Álava se sobresaltó ante aquel gritito, menos de sorpresa que de un entusiasmo hasta entonces imposible de imaginar en la muy lánguida mujer. Tardó poco en saber que Juliette sentía una especie de adoración voluptuosa por Saint Jean de La Croix, que le llevaba desde sus años de infancia en Lyon a buscar su obra en francés. La Nuit Obscure, la colección de poemas escritos durante su estancia en la prisión de Tolède —vocalizaba tan exquisitamente que los acentos casi se veían en su aliento— era el único de sus libros que seguía sin conseguir. Se preguntaba si sería un abuso pedir al general que se lo prestase, para sonreír de un modo alentador al comenzar éste un amable:
—Nada de préstamos, Madame. Es un simple regalo clandestino del ministro español en los Países Bajos. Con todo lo que se ha saqueado aquí, un libro más o menos carece de importancia.
En ese instante comprendió cómo era el verdadero rostro de Juliette. Aquella mirada sí era para morir por ella. Ya no le sorprendía que su amigo se negase a dar la batalla por perdida. Renunciar a Burgos encajaba en su personalidad. Perderse una sonrisa como esa, definitivamente no.
Se despedían frente al portalón de la Balse du Rempart. Álava, cuyo sentido de la etiqueta nunca dejó de ser el de la Marina Española, se inclinaba frente a la diosa de los salones literarios.
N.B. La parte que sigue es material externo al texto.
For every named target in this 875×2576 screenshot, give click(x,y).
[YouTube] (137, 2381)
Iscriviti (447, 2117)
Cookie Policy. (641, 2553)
—Esta noche, a la salida de los teatros, unos amigos y yo nos juntaremos aquí, en mi casa. Me gustaría que nos honrara con su presencia, y no sólo esta vez, sino tantas como quiera. En mi salon siempre será bien recibido, Monsieur D’Alava. Ah, y no es preciso que venga en compañía de nadie. A usted, mi querido embajador, se le apreciará por usted mismo, en mi casa y en todo París.
La vio desaparecer en el patio de caballos, preguntándose si bajo las amistosas palabras no yacería un mensaje, y en ese caso si debería transmitirlo. Ya lo pensaría después, se dijo emprendiendo el empinado camino de regreso a la desvalijada embajada española.